[Stored records]
━━━━━━━━━━━━━━━━━━━━
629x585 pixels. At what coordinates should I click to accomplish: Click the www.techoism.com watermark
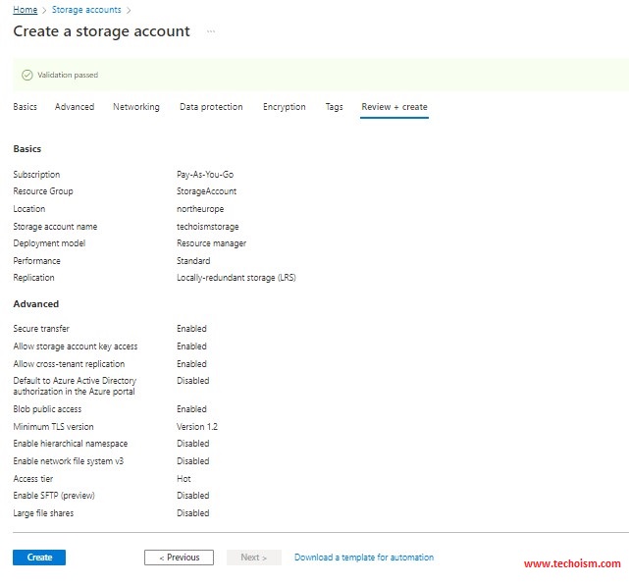coord(572,563)
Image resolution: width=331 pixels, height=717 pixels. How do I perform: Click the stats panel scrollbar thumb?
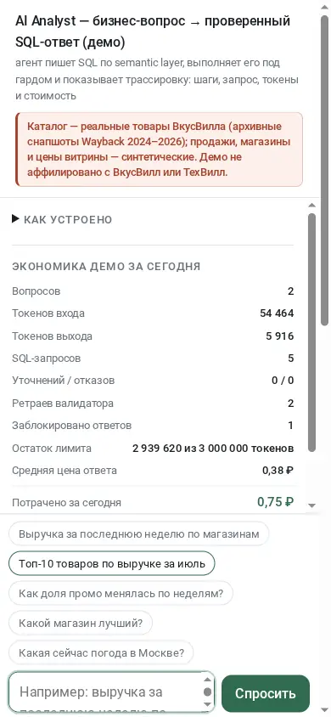tap(312, 332)
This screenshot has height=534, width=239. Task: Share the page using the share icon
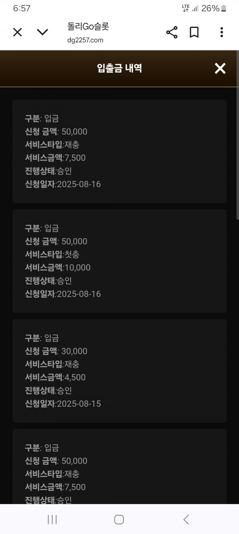pyautogui.click(x=172, y=32)
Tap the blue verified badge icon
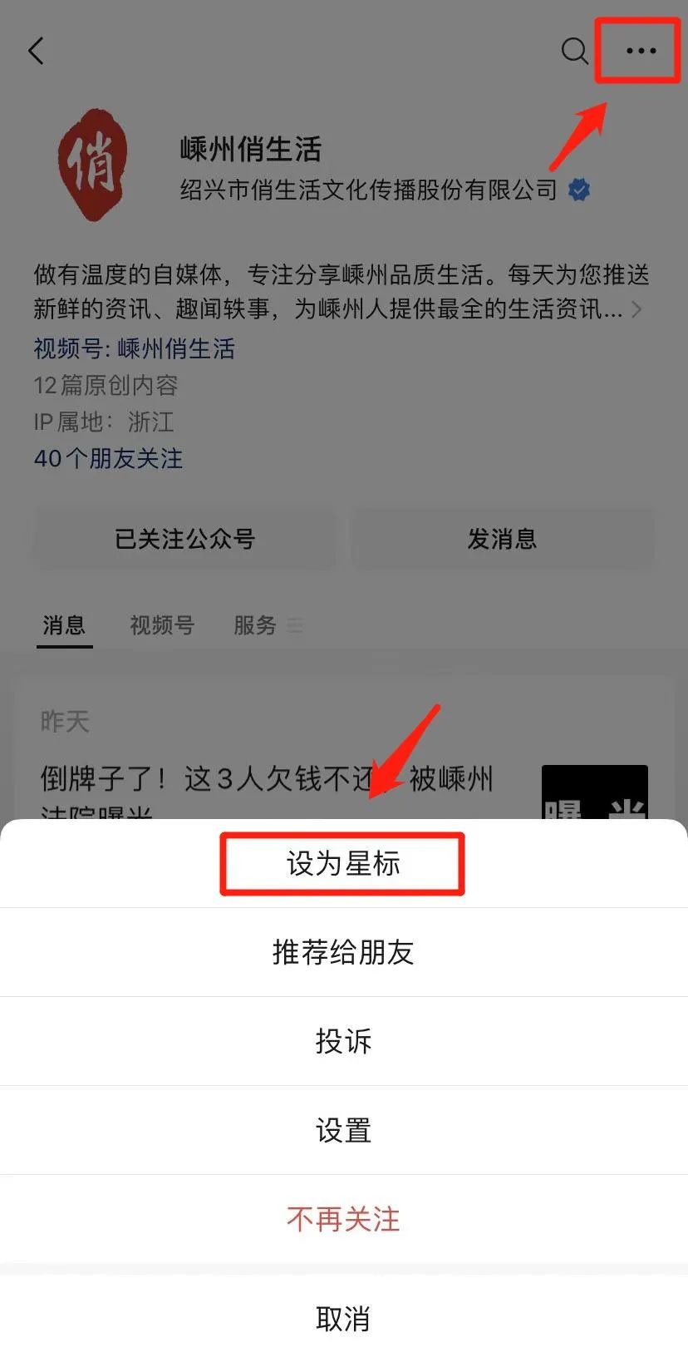688x1362 pixels. point(579,190)

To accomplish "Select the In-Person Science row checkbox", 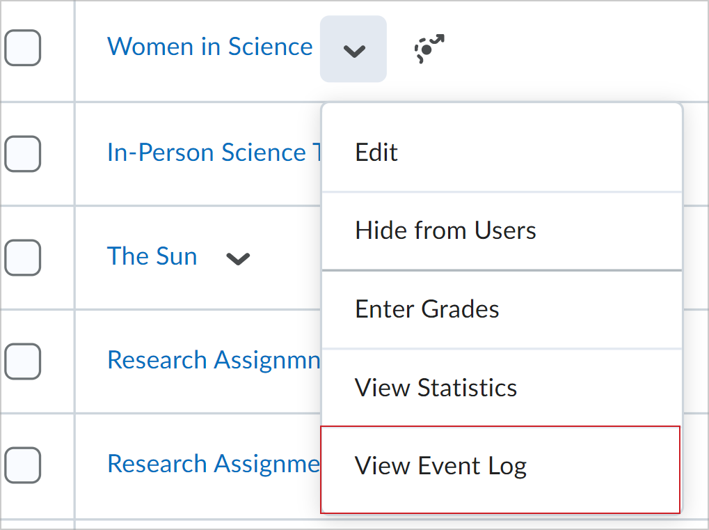I will tap(22, 153).
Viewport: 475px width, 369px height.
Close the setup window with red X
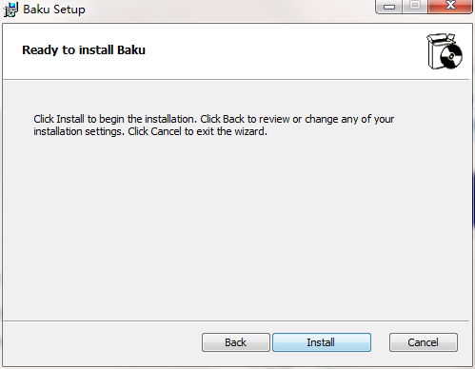click(450, 7)
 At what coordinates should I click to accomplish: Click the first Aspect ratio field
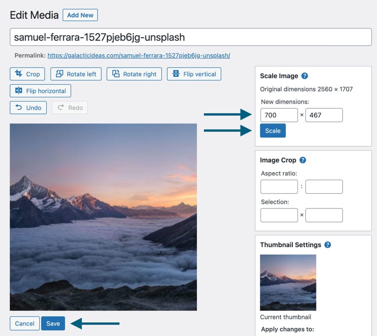click(x=279, y=187)
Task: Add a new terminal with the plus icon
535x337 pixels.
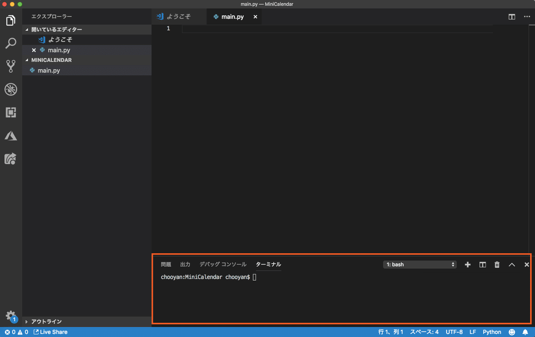Action: pyautogui.click(x=467, y=264)
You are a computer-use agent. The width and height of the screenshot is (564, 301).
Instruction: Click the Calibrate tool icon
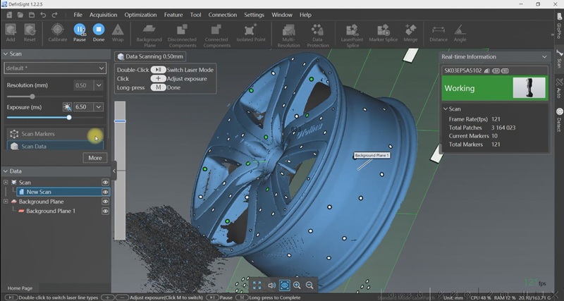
━━━━━━━━━━━━━━━━━━━━
§ Task item
Produce an exact copy of the lines from the line containing "You are a computer-use" through the last line of the records, with no pictures and no other text.

§ Result of this exercise
You are a computer-use agent. The width and height of the screenshot is (564, 301).
Instruction: Click the Calibrate tool icon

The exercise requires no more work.